Overview

A great graphic or map can be an important part in the hypothesis generation stage of your analysis or can serve as the centerpiece of the communication component of your analysis. The worn out saying “a picture is worth a thousand words” is worn out because it is so true that people keep saying it. Creating a great visualization is very satisfying… but sometimes the process of getting there can be treacherous. This module walks through some basic visualizations we can create using US Census data.

### Load packages
library(tidycensus)
library(tmap)
library(tidyverse)
library(sf)
library(magrittr)

### Load API key
census_api_key("YOUR API KEY GOES HERE")

Non-map Graphics

In this example, we will be looking at housing and income data from Durham County, North Carolina. In all the examples, we will be using ggplot2 to create graphics.

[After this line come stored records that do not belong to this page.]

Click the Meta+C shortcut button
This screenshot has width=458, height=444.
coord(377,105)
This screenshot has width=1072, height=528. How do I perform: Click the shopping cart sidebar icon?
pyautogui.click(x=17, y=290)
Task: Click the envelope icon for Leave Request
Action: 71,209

There are a lot of useful resources for working with ggplot, including this, this, and this (just to get started)!

### Retrieve Own / Rent data for occupied housing
### Search for B25003 in ACS2020_Table_Shells.xlsx
durham_acs5_2020_own <- get_acs(state = "NC",
                                county = "Durham",
                                geography = "block group",
                                table = "B25003",
                                year = 2020,
                                survey = "acs5",
                                output = "wide",
                                geometry = TRUE)


### Discard the Name and Margin of Error columns
### Select GEOID and cols that end with E
### Do not select NAME
durham_acs5_2020_own %<>% select(GEOID, ends_with("E"), -c(NAME))

### Rename columns
durham_acs5_2020_own %<>% rename(HU_OCC = B25003_001E,
                                 HU_OCC_OWN = B25003_002E,
                                 HU_OCC_RENT = B25003_003E)

### Calculate proportions
durham_acs5_2020_own %<>% mutate(across(c(HU_OCC_OWN:HU_OCC_RENT), ~ . / HU_OCC))

### Retrieve Median Household Income data
durham_acs5_2020_mhi <- get_acs(state = "NC",
                                county = "Durham",
                                geography = "block group",
                                table = "B19013",
                                year = 2020,
                                survey = "acs5",
                                output = "wide",
                                geometry = FALSE)


### Discard the Name and Margin of Error columns
### Select GEOID and cols that end with E
### Do not select NAME
durham_acs5_2020_mhi %<>% select(GEOID, ends_with("E"), -c(NAME))

### Rename columns
durham_acs5_2020_mhi %<>% rename(MHI = B19013_001E)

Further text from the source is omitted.